Surgical Treatment

Osseous Surgery in New York City

Osseous surgery, sometimes referred to as pocket reduction surgery or gingivectomy, refers to a number of different surgeries aimed at gaining access to the tooth roots to remove tartar and disease-causing bacteria.

Goals of Osseous Surgery

Osseous surgery is used to reshape deformities and remove pockets in the alveolar bone surrounding the teeth. It is a common necessity in effective treatment of more advanced periodontal diseases. The ultimate goal of osseous surgery is to reduce or eliminate the periodontal pockets that cause periodontal disease. Despite the word “surgery” the procedure is reported to feel more like a thorough cleaning. The specific goals of surgery include:

  • Reducing Bacterial Spread:
    Bacteria from the mouth can spread throughout the body and cause other life-threatening conditions such as heart disease and respiratory disease. Removing deep tartar and thereby bacteria can help reduce the risk of bacteria spreading.
  • Preventing Bone Loss:
    The immune system’s inflammatory response prompted by periodontal bacteria can lead to bone loss in the jaw region, and cause teeth to fall out. Osseous surgery seeks to stop periodontal disease before it progresses to this level.
  • Enhancing the Smile:
    Mouths plagued with periodontal disease are often unsightly. Brown gums, rotting teeth, and ridge indentations can leave a person feeling depressed and too self-conscious to smile. Fortunately, osseous surgery can help reduce bacteria and disease and thereby restore your mouth to its former radiance, while restoring confidence at the same time.
  • Facilitating Home Care:
    As the gum pocket deepens, it can become nearly impossible to brush and floss adequately. Osseous surgery reduces pocket size, making it easier to brush and floss, and thereby prevent further periodontal disease.

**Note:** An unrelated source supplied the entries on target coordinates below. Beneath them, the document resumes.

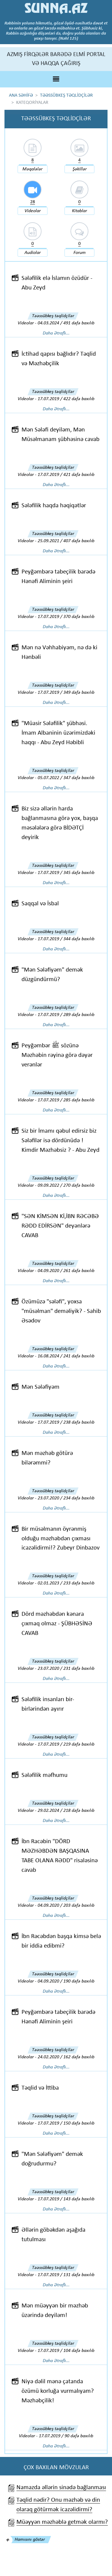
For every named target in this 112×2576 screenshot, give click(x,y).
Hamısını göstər (30, 2539)
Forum (79, 252)
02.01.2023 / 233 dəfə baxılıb (66, 1583)
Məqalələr (32, 169)
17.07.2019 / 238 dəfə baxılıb (66, 1422)
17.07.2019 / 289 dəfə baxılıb (66, 1014)
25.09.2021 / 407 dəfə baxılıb (66, 541)
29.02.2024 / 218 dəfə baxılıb (66, 1810)
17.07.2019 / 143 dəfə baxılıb (66, 2199)
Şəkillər (80, 169)
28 (32, 202)
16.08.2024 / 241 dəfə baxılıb (66, 1356)
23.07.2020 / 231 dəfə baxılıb (66, 1668)
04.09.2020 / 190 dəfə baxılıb (66, 1981)
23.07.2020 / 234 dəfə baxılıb (66, 1498)
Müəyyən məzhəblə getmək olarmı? (62, 2522)
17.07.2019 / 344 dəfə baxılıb (66, 939)
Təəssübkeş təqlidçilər (53, 316)
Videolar (32, 211)
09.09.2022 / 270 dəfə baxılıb (66, 1185)
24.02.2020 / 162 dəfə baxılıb (66, 2057)
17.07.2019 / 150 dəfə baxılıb (66, 2123)
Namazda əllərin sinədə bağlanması (61, 2487)
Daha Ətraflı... (56, 333)
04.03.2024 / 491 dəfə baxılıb (66, 323)
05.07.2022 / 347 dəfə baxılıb (66, 778)
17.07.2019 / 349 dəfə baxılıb (66, 692)
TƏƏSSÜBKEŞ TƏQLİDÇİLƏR (66, 95)
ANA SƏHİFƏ (21, 95)
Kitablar (79, 211)
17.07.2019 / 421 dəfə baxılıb (66, 474)
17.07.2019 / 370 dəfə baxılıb (66, 616)
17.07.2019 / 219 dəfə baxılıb (66, 1744)
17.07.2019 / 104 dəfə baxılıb (66, 2350)
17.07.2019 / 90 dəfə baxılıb (66, 2436)
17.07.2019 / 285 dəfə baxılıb (66, 1100)
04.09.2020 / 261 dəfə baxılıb (66, 1270)
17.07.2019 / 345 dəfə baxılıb (66, 872)
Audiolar (32, 252)
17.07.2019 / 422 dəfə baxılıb (66, 399)
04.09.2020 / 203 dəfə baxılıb (66, 1905)
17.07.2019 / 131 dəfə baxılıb (66, 2275)
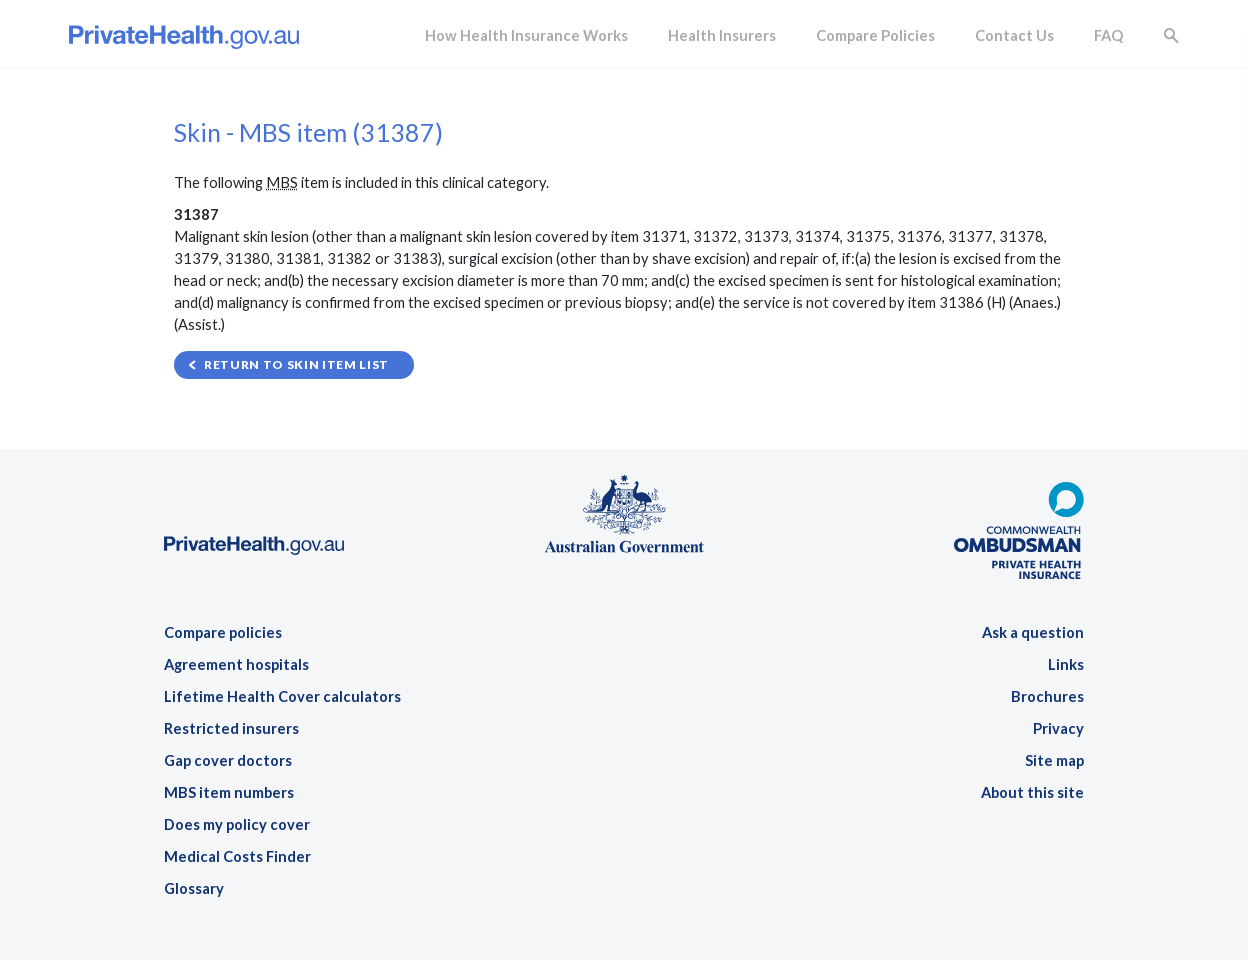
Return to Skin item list (296, 364)
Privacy (1058, 728)
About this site (1032, 792)
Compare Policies (875, 35)
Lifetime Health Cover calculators (282, 696)
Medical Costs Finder (237, 856)
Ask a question (1033, 632)
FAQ (1108, 35)
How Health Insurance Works (526, 35)
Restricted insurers (231, 728)
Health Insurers (722, 35)
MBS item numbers (229, 792)
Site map (1054, 760)
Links (1066, 664)
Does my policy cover (237, 824)
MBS (282, 182)
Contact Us (1014, 35)
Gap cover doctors (228, 760)
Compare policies (223, 632)
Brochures (1047, 696)
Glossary (194, 888)
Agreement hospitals (236, 664)
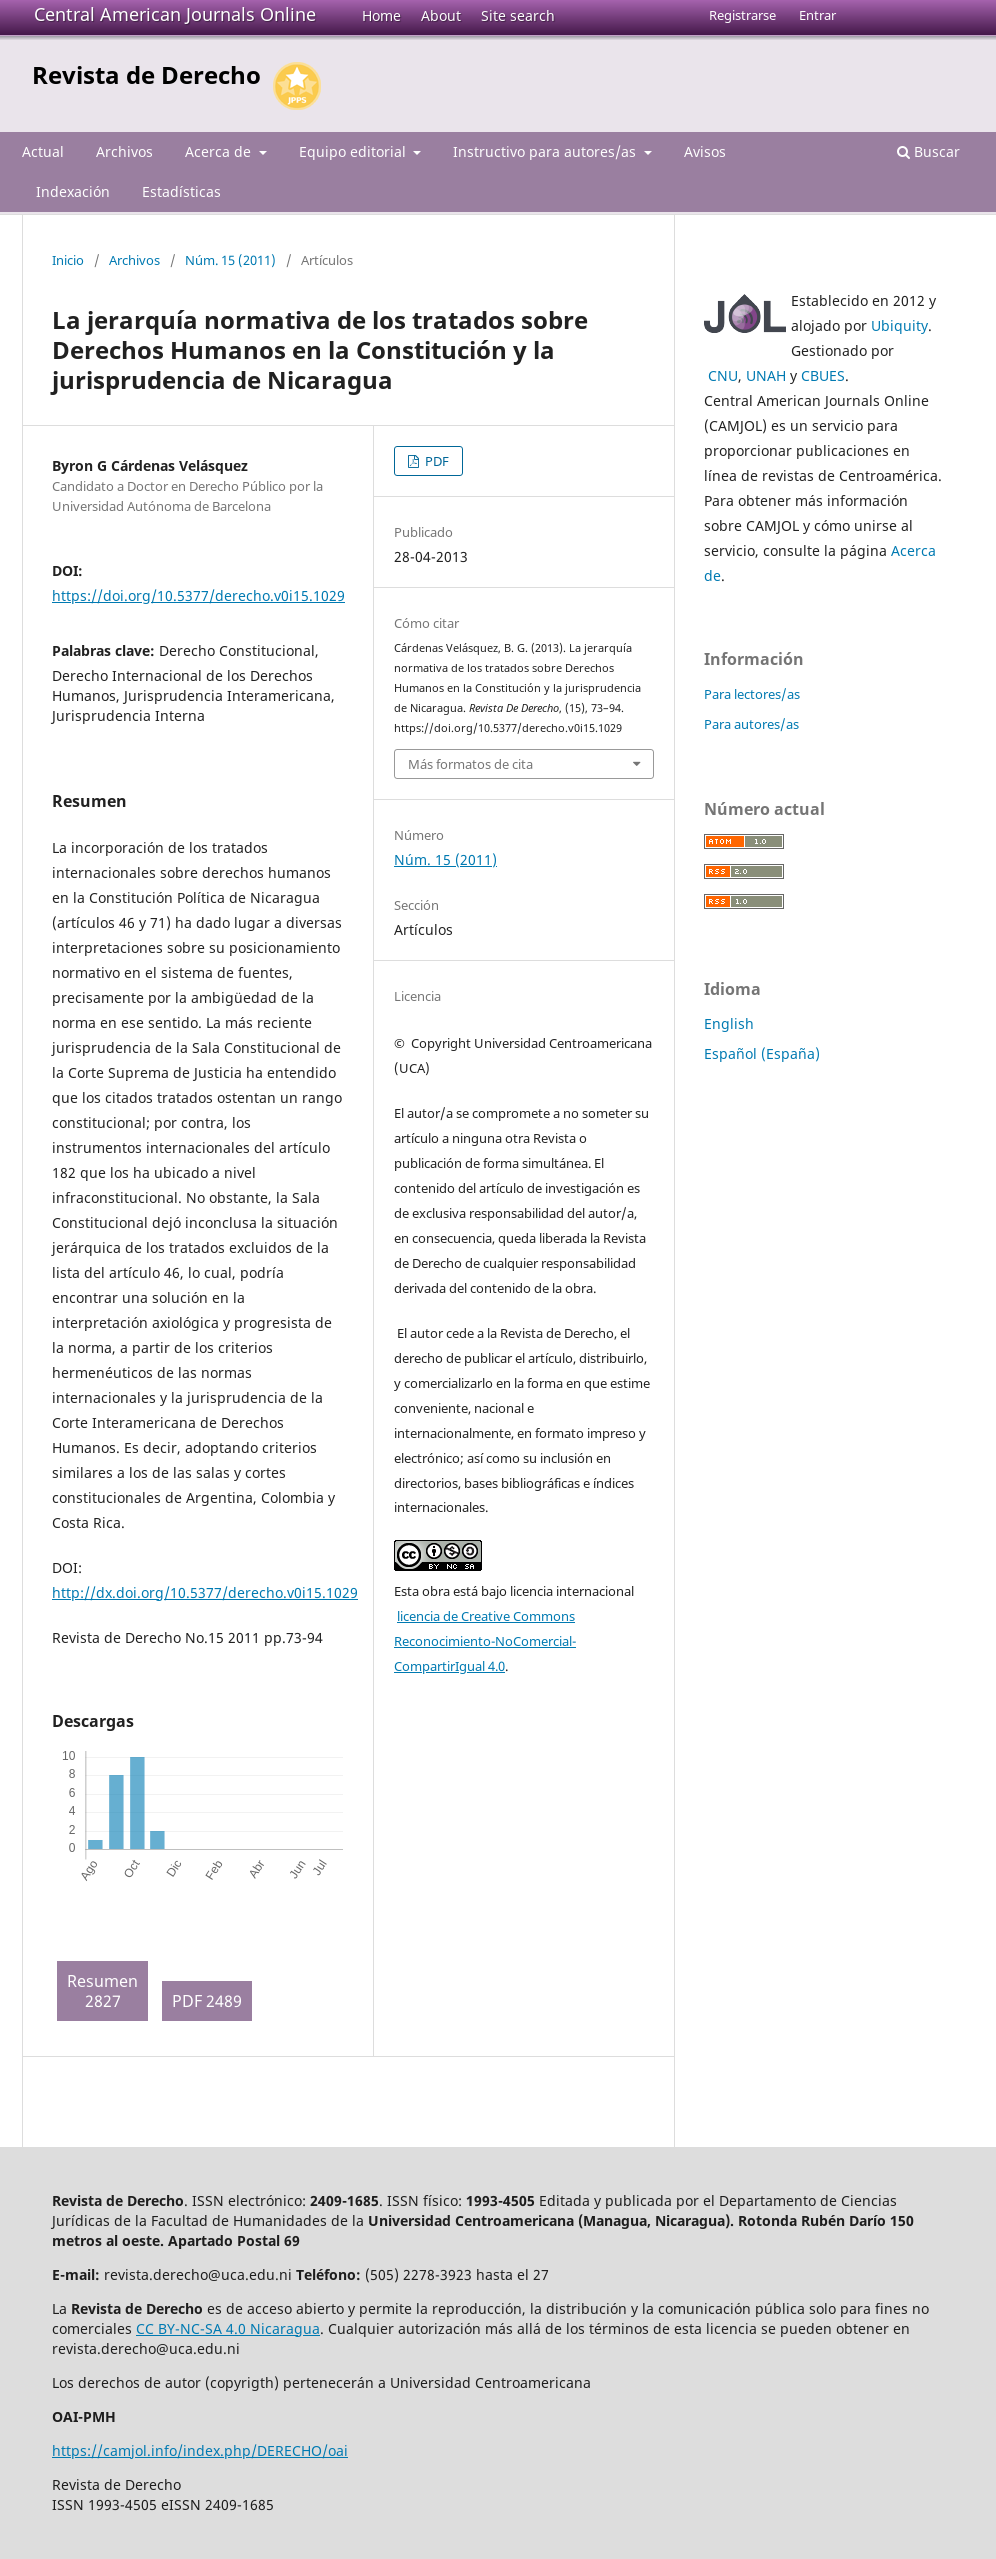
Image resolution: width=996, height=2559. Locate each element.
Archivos (124, 151)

What does the procedure entail?

A local anesthetic will be used to numb the area prior to surgery. First, Dr. Scott H. Froum will cut around each tooth of the affected area to release the gum tissue from the bone. This allows access to the bone and roots of the teeth. After the roots have been thoroughly cleaned through scaling, a drill and hand tools will be used to reshape the bone around the teeth. Bone is removed in some areas to restore the normal rise and fall of the bone, but at a lower level. Bone grafting may also be necessary to fill in large defects.

Next, the gums will be placed back over the remaining bone and suture them in place. The site will also be covered with a bandage (periodontal pack) or dressing. Pain medicine and mouth rinses containing chlorhexidine are generally prescribed following the surgery.

Do not be alarmed if bleeding and swelling occur after the surgery. This can be controlled easily by placing an ice pack on the outside of the affected area. In cases where the bleeding and swelling is in excess, it is advised that you call to notify our office. Several follow up visits may be necessary and you must fulfill a meticulous maintenance program especially during the initial phases of healing to avoid post-operative infection.

Bone Grafting

Major & Minor Bone Grafting

Over a period of time, the jawbone associated with missing teeth atrophies or is reabsorbed. This often leaves a condition in which there is poor quality and quantity of bone suitable for placement of dental implants. In these situations, most patients are not candidates for placement of dental implants.

Today, we have the ability to grow bone where needed. This not only gives us the opportunity to place implants of proper length and width, it also gives us a chance to restore functionality and aesthetic appearance.

Major Bone Grafting

Bone grafting can repair implant sites with inadequate bone structure due to previous extractions, gum disease or injuries. The bone is either obtained from a tissue bank or your own bone is taken from the jaw, hip or tibia (below the knee). Sinus bone grafts are also performed to replace bone in the posterior upper jaw. In addition, special membranes may be utilized that dissolve under the gum and protect the bone graft and encourage bone regeneration. This is called guided bone regeneration or guided tissue regeneration.

Major bone grafts are typically performed to repair defects of the jaws. These defects may arise as a result of traumatic injuries, tumor surgery, or congenital defects. Large defects are repaired using the patient’s own bone. This bone is harvested from a number of different sites depending on the size of the defect. The skull (cranium), hip (iliac crest), and lateral knee (tibia), are common donor sites. These procedures are routinely performed in an operating room and require a hospital stay.